The music of Schubert (below), and especially the music he wrote later in his short life, became a staple of my repertoire.  I even curated a project of solo, chamber and vocal music from the miraculous last year — and both the Schubert CDs I’ve recorded so far feature pieces from that year.

That said, the G Major sonata, even though it was not written in the last year but a couple of years before, stands proudly amongst the greatest. It is one of his most lyrical and poetic pieces. It is not played nearly as often as the last three, and I am excited at the prospect of some audience members discovering it for the first time.

As for a possible Schubert cycle, it has been a dream of mine for a long while — perhaps I will keep playing his works one by one until I discover that I have recorded the whole cycle!

Franz Schubert writing

What would you like the public to know about your Madison program, which includes Franck, Barber (below) and Ravel?

This is a very special program to me. The pieces are magical: They manage to be at once very emotional and very intellectual, without compromising one for the other. The pieces all have a sense of nostalgia about them, in different ways.

The composers of the pieces in the first half take Baroque and Classical forms, such as fugues, chorales, sonatas, etc. and imbue them with their own innovation and emotion. The second half has more of a sense of fantasy, a sense of light that by the end of the recital turns to dark. I guess the second half goes from the sublime to the grotesque.

Samuel Barber

How do you think classical music can reach new and young audiences? And what advice would you give to aspiring young musicians and especially pianists?

That’s the million-dollar question. I think there are many things we need to do. It starts with education — putting an instrument in a child’s hand teaches them a lot about communications, listening and a huge variety of other important skills. It also encourages future curiosity about music and culture.

We also need to be more inclusive in some ways, make the concert experience something that would appeal to a young person as well as an older one.  Nowadays, when there are so many ways to consume culture without leaving your home, the concert experience needs to have an energy and excitement to it that is unique to the live experience.

A great museum knows that in order to attract a variety of ages and stay relevant, they need to have not only great art, but great curating.

The Museum of Modern Art in New York, for example, is always teeming with people of all ages, newcomers, repeat visitors, young and old, experts and lay people.

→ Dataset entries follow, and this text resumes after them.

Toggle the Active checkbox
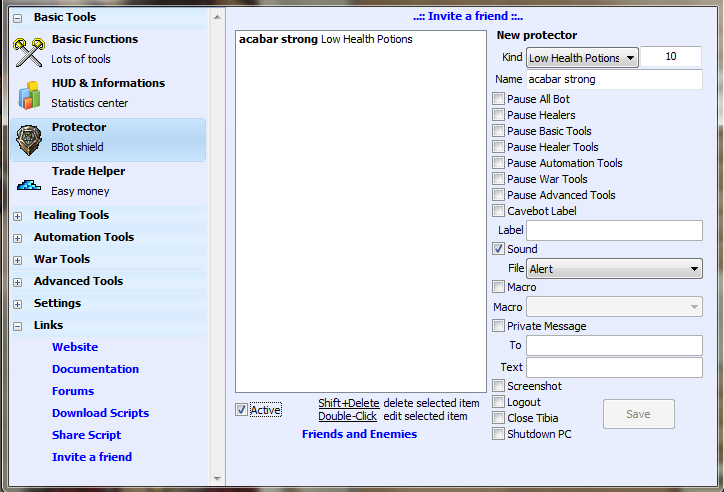point(241,410)
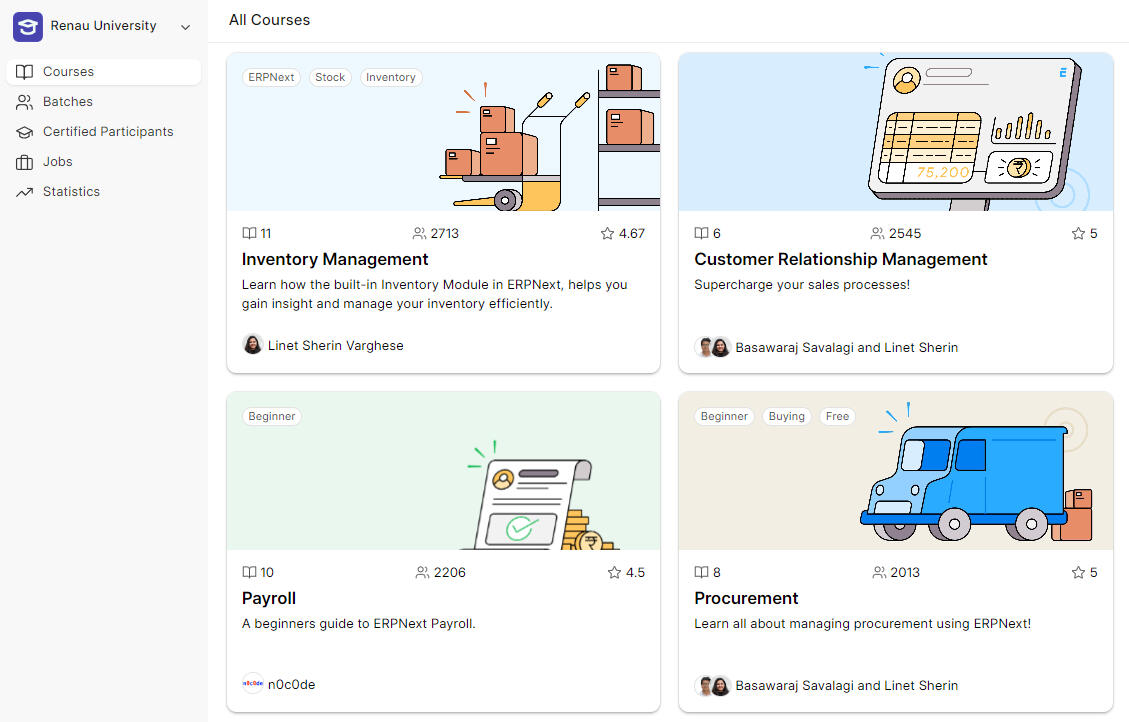
Task: Click the Certified Participants graduation cap icon
Action: (x=24, y=132)
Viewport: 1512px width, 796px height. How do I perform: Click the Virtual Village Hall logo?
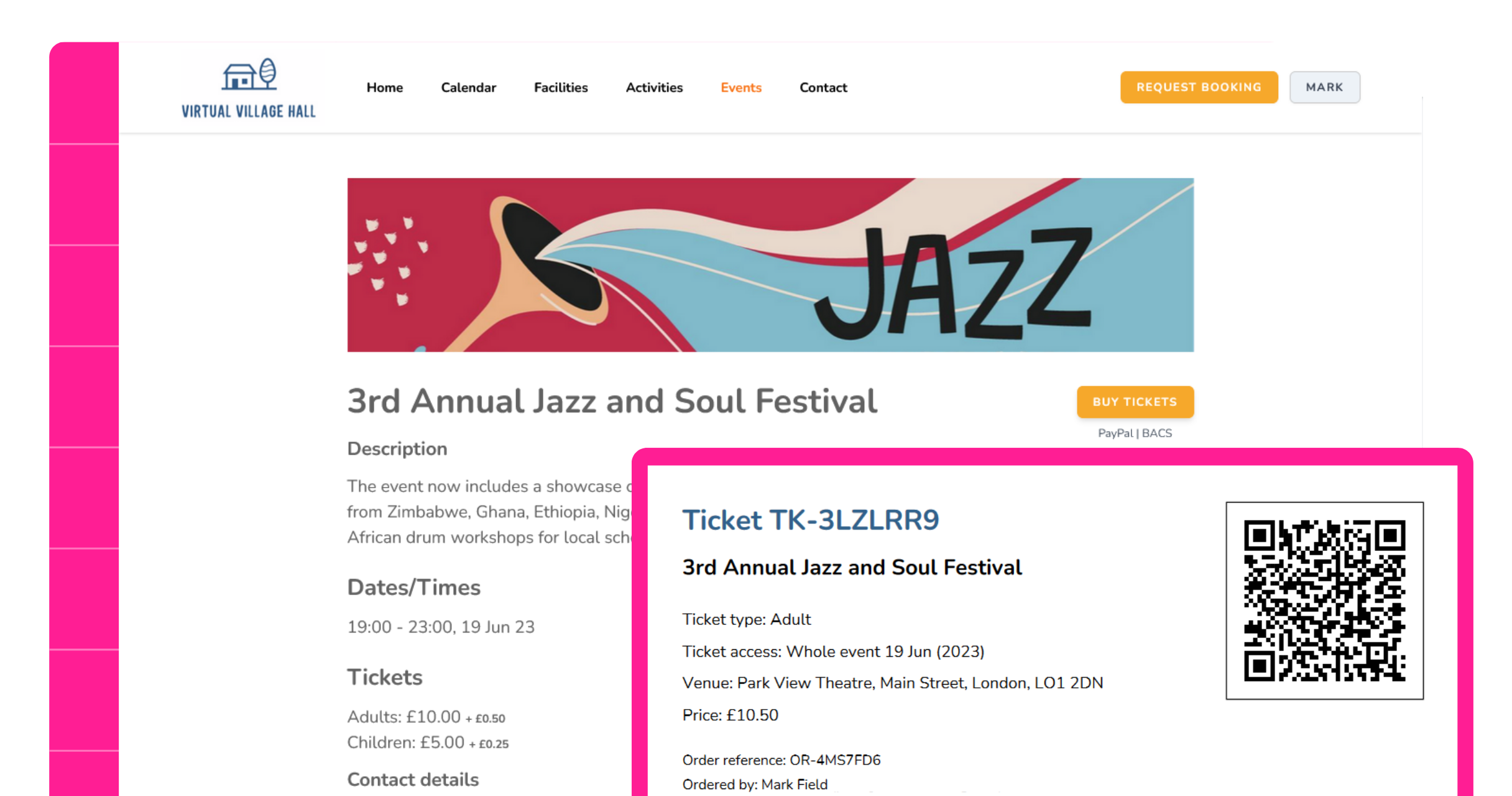tap(249, 88)
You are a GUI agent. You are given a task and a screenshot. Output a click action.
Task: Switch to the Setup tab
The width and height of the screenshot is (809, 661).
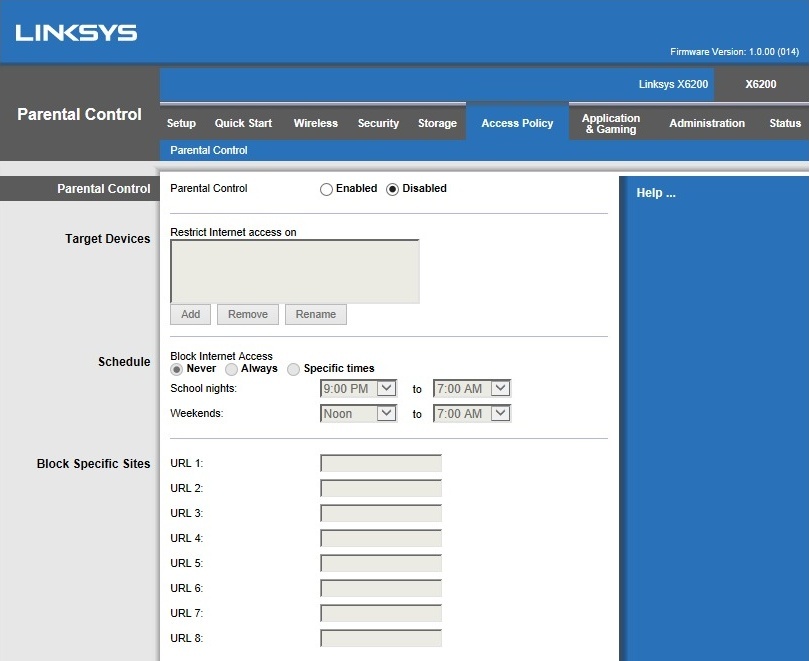coord(180,123)
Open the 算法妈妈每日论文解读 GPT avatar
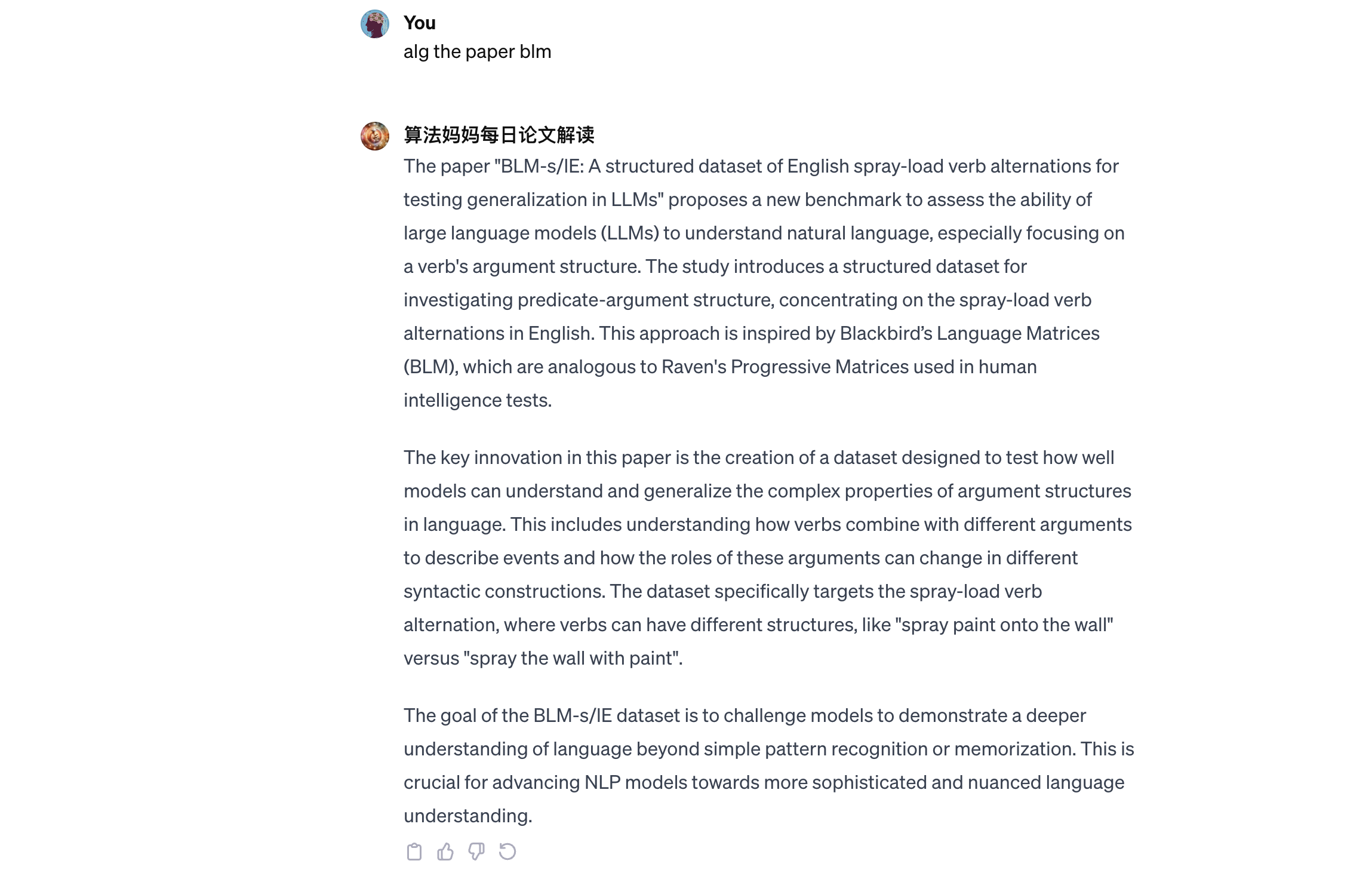The height and width of the screenshot is (879, 1372). point(375,136)
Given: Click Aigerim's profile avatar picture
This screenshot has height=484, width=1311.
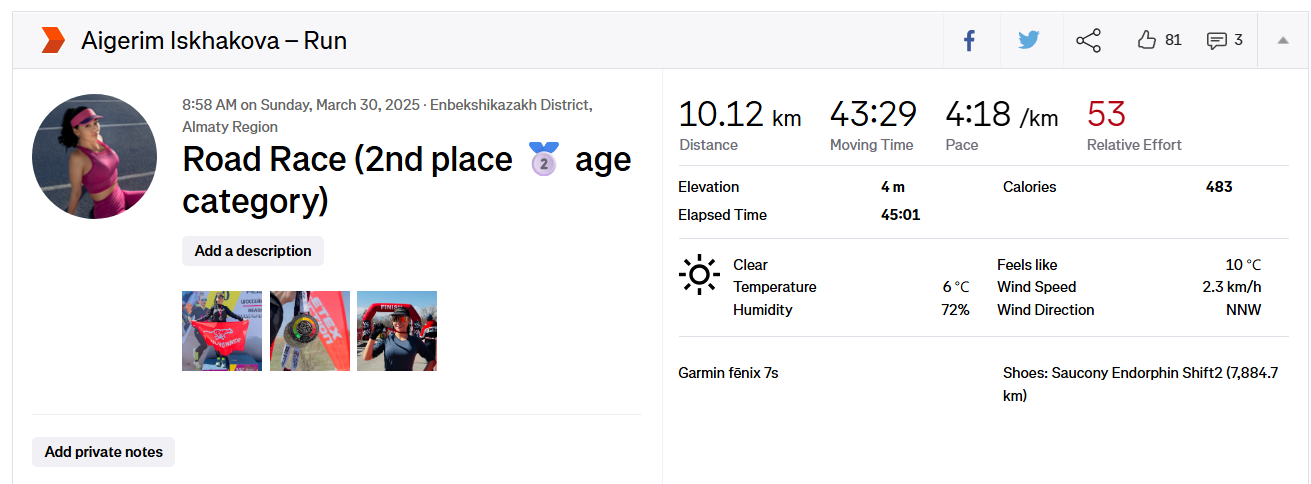Looking at the screenshot, I should (x=94, y=156).
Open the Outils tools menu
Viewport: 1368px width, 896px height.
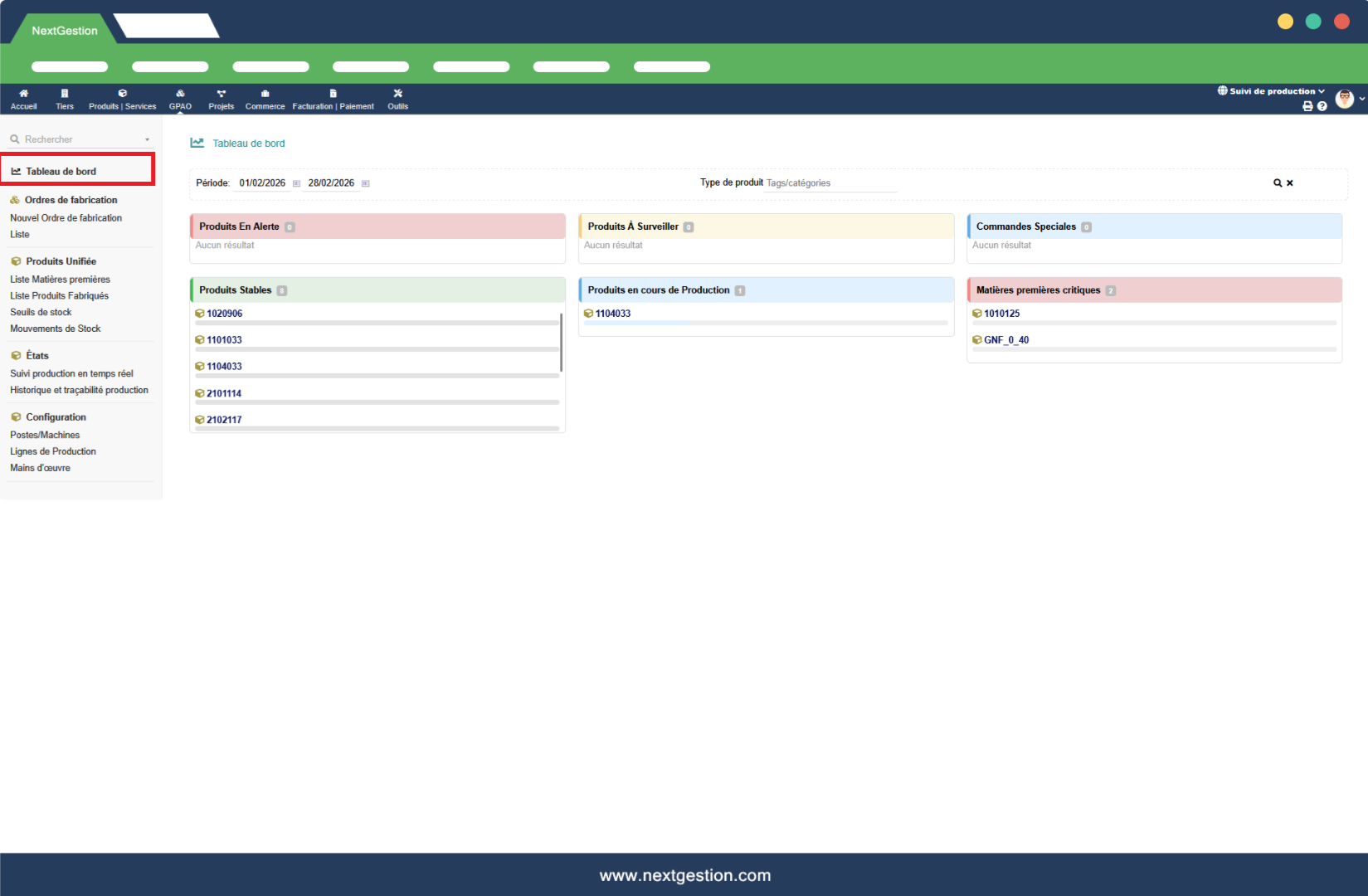(397, 99)
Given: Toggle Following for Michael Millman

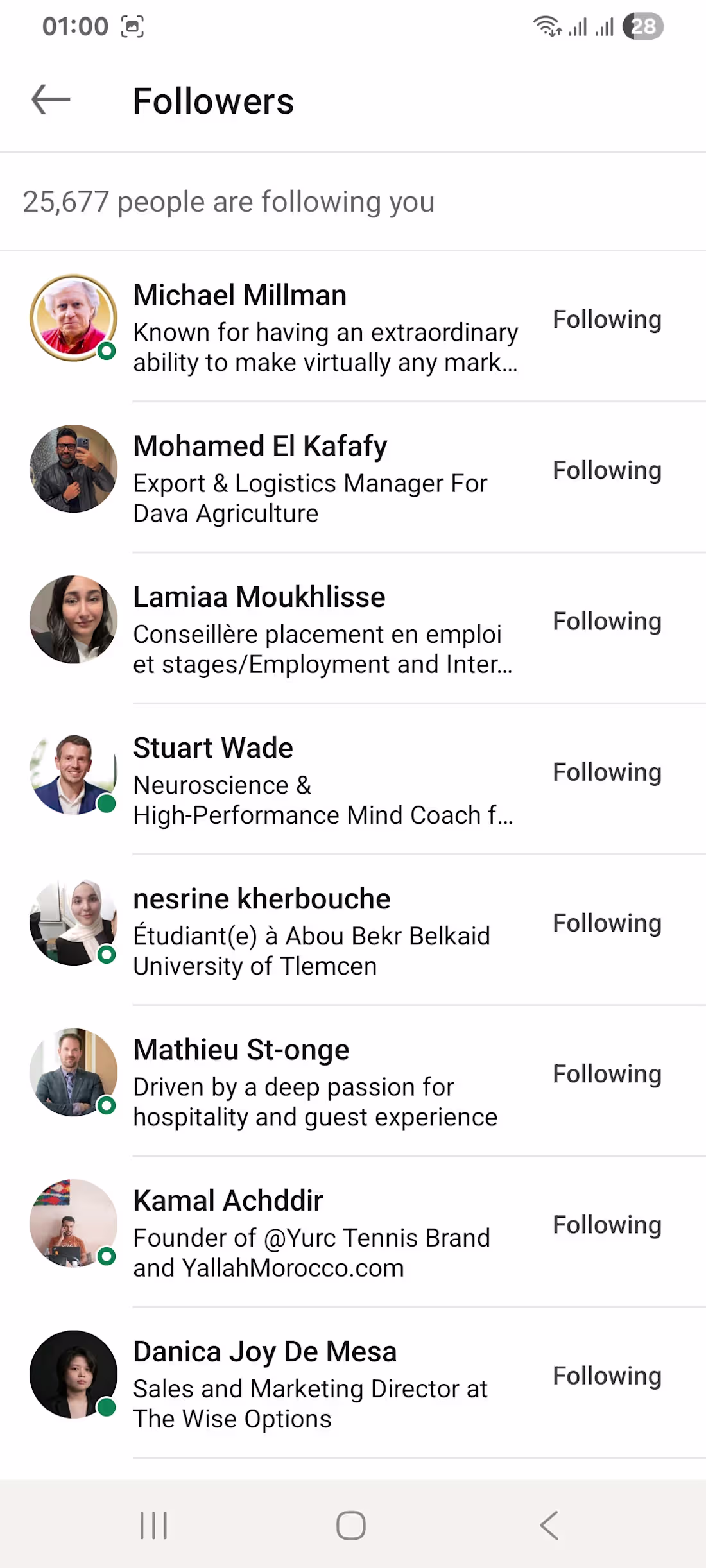Looking at the screenshot, I should [607, 320].
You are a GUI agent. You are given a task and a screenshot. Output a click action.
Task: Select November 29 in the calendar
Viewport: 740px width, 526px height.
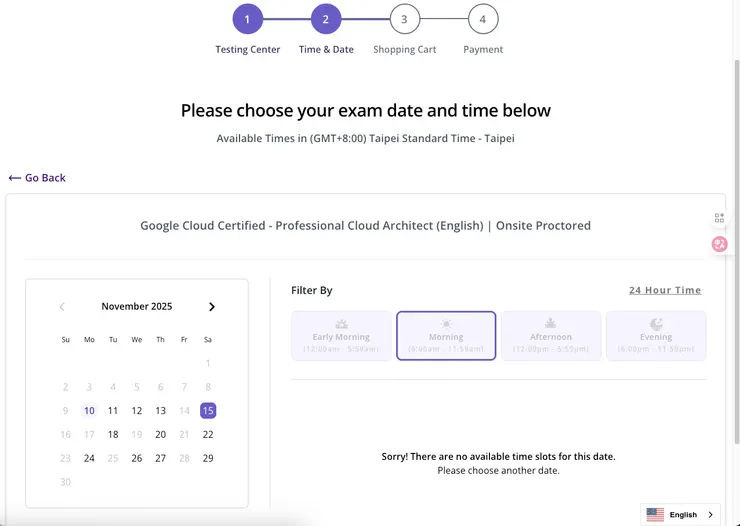pyautogui.click(x=208, y=458)
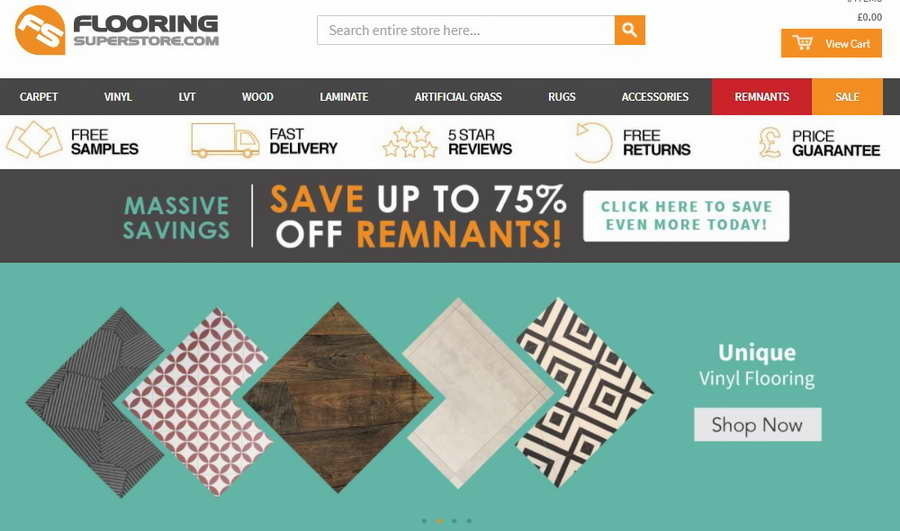Click the brown wood flooring sample image
Image resolution: width=900 pixels, height=531 pixels.
[x=338, y=397]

They have a collection of some of the great, established artists as well as new exciting art and they are always providing new and interesting ways to look at things. People who go there expect to be challenged as well as be entertained. You may come to see Van Gogh’s “Starry Night” (below) but it’s the new or unexpected stuff around it that keeps you coming back. It’s that combination of edge and quality that makes it cool.

We can learn a lot from that. As performers we need to strive for the highest possible quality of performance, and at the same time try to present it in a context that is interesting, and sometimes challenging or unexpected.